DECISION AND JOURNAL ENTRY
{¶ 1} Appellant, the Director of the Ohio Department of Job and Family Services has appealed the judgment of the Lorain County Court of Common Pleas reversing the ruling of the Ohio Unemployment Compensation Review Commission ("Review Commission") granting benefits to claimant Kristie L. Brinkman ("Brinkman"). This Court affirms.

I
{¶ 2} Brinkman, a registered nurse working for the Lorain County Sheriff's Department pursuant to an "intermittent employment contract," filed for unemployment benefits on November 1, 2002, after exhausting her contract commitment of 1,000 hours. Subsequently, the Ohio Department of Job and Family Services ("ODJFS") determined that Brinkman was entitled to benefits. Her employer, the Lorain County Auditor/Sheriff's Department (Appellees) requested reconsideration of the decision and ODJFS affirmed the initial determination. Appellees appealed to the Review Commission and a hearing was held on July 23, 2003.

{¶ 3} Upon hearing the evidence, the Review Commission awarded Brinkman unemployment compensation benefits. Pursuant to R.C. § 4141.282(H), Appellees appealed to the Lorain County Court of Common Pleas. The trial court reversed the Review Commission's ruling and vacated the award of benefits to Brinkman. ODJFS has timely appealed the trial court's decision, asserting one assignment of error.

II
Assignment of Error Number One
"THE LORAIN COUNTY COMMON PLEAS COURT ERRED IN REVERSING THE REVIEW COMMISSION'S FINDING THAT CLAIMANT WAS DISCHARGED WITHOUT JUST CAUSE AND THUS ELIGIBLE FOR UNEMPLOYMENT BENEFITS WHERE SUCH FINDINGS WERE LAWFUL, REASONABLE AND SUPPORTED BY CREDIBLE EVIDENCE IN THE RECORD."
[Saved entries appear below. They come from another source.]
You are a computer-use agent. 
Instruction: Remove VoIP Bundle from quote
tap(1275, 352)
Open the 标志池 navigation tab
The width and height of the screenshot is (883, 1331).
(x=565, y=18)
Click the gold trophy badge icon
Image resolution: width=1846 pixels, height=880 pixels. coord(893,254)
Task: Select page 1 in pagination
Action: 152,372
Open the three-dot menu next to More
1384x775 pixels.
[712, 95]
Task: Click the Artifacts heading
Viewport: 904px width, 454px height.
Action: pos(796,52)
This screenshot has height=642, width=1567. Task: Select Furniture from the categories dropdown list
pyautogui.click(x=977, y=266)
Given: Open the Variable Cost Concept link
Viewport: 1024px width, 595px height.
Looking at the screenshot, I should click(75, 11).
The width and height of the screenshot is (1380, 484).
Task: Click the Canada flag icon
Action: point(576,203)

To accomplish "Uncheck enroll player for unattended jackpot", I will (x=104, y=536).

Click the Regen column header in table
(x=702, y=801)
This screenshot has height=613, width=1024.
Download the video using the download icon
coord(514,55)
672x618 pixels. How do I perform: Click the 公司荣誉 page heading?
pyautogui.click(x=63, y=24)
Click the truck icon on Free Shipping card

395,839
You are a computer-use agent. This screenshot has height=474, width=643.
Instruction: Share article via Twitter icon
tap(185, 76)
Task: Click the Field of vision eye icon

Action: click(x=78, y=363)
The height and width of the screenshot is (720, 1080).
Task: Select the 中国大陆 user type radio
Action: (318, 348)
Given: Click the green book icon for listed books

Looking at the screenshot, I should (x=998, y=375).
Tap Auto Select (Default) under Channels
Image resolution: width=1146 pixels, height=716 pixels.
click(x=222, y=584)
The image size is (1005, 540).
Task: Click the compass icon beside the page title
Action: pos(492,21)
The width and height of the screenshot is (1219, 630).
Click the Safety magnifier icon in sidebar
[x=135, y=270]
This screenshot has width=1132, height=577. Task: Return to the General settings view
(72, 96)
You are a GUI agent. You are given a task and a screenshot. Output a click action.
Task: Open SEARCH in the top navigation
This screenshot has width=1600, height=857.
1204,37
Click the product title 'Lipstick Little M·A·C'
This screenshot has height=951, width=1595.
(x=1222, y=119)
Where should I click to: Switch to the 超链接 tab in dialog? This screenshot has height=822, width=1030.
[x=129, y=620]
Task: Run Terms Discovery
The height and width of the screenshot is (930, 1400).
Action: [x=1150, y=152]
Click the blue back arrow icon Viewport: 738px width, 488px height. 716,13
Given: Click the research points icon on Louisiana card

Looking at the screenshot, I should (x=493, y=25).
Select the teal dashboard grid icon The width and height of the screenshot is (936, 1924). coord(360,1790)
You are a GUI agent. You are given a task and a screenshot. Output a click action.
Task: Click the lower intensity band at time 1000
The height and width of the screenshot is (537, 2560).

{¶ 4} In his sole assignment of error, Appellant has argued that the trial court erred in reversing the Review Commission's decision because its findings were lawful, reasonable and supported by the evidence. Specifically, Appellant has argued that Brinkman was separated from her employment through no fault of her own due to lack of work and therefore, the Review Commission's award of benefits was lawful. We disagree.

{¶ 5} It has been widely accepted that an "appellate court may only reverse an unemployment compensation eligibility decision by the Review Commission if the decision is unlawful, unreasonable, or against the manifest weight of the evidence."Markovich v. Employers Unity, Inc., 9th Dist. No. 21826, 2004-Ohio-4193, at ¶ 10, citing Tzangas v. Administrator, OhioBur. of Emp. Serv. (1995), 73 Ohio St.3d 694, 696. In such cases, this Court is "required to focus on the decision of the Review Commission, rather than that of the common pleas court[.]" Id., citing Barilla v. Ohio Dept. of Job Family Servs., 9th Dist. No. 02CA008012, 2002-Ohio-5425, at ¶ 6.

{¶ 6} In the case sub judice, the Review Commission based its grant of unemployment benefits on the determination that Brinkman had been separated from employment due to a lack of work. Appellant has echoed that argument in his briefs. Appellees have countered that Brinkman voluntarily entered into a fixed term contract for 1,000 hours per fiscal year. Therefore, Appellees argued, pursuant to O.A.C. 123:1-47-01(44), Brinkman was classified as an intermittent employee and simply not scheduled to work until the start of a new fiscal year. Accordingly, Appellees have argued Brinkman should not be eligible for unemployment benefits for the interim period.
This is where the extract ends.